--- Work to be completed ---
Having found the line containing "Open the hamburger navigation menu" in the records below, copy that line and each later one exactly, dropping pictures.

--- Data section ---
# # # # # # #
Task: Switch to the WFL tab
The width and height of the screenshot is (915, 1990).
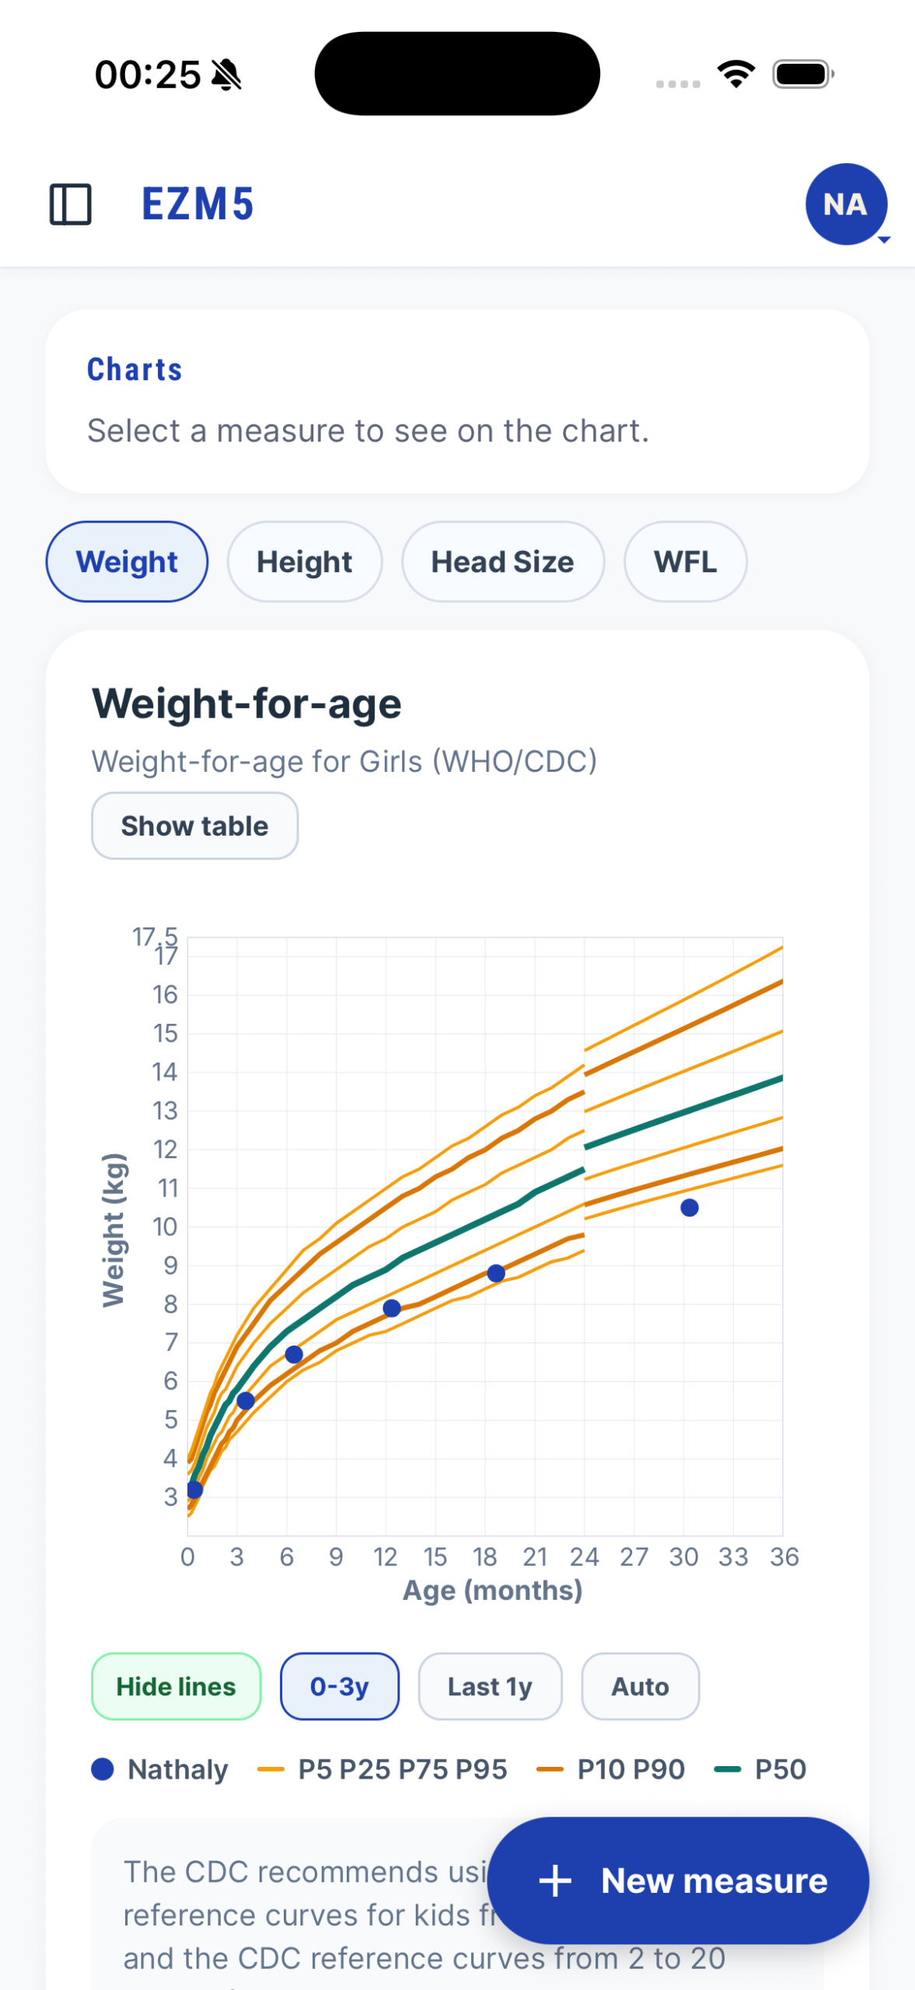Action: point(685,561)

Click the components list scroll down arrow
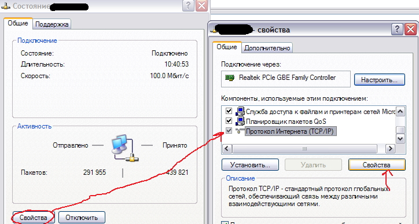point(400,139)
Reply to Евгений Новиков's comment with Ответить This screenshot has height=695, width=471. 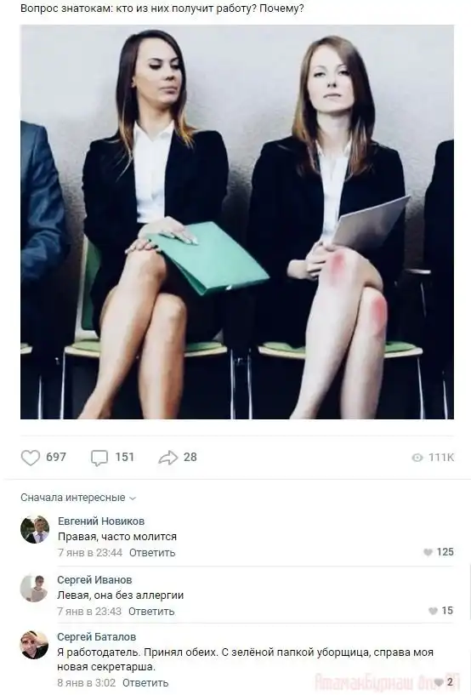(x=152, y=553)
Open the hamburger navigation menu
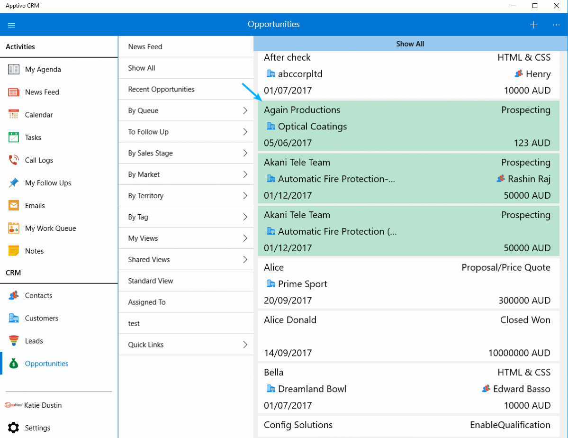The height and width of the screenshot is (438, 568). pos(12,25)
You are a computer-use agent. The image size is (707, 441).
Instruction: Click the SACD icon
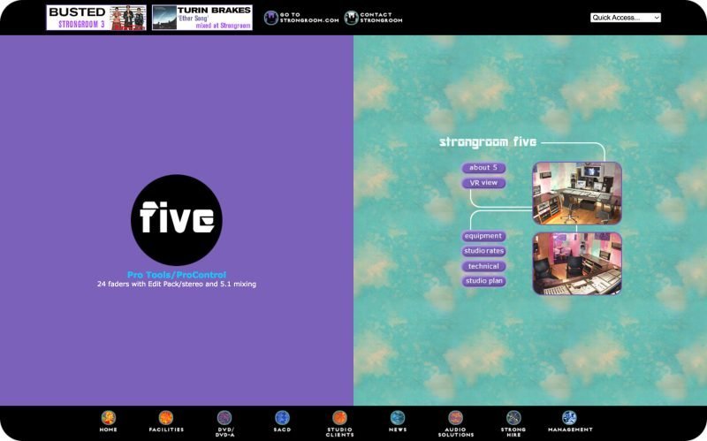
# # # # # # #
--- Response to the task ---
Open the hamburger navigation menu
The height and width of the screenshot is (438, 568). pos(12,25)
You are a computer-use agent. The image size is (707, 441).
Instruction: Click the SACD icon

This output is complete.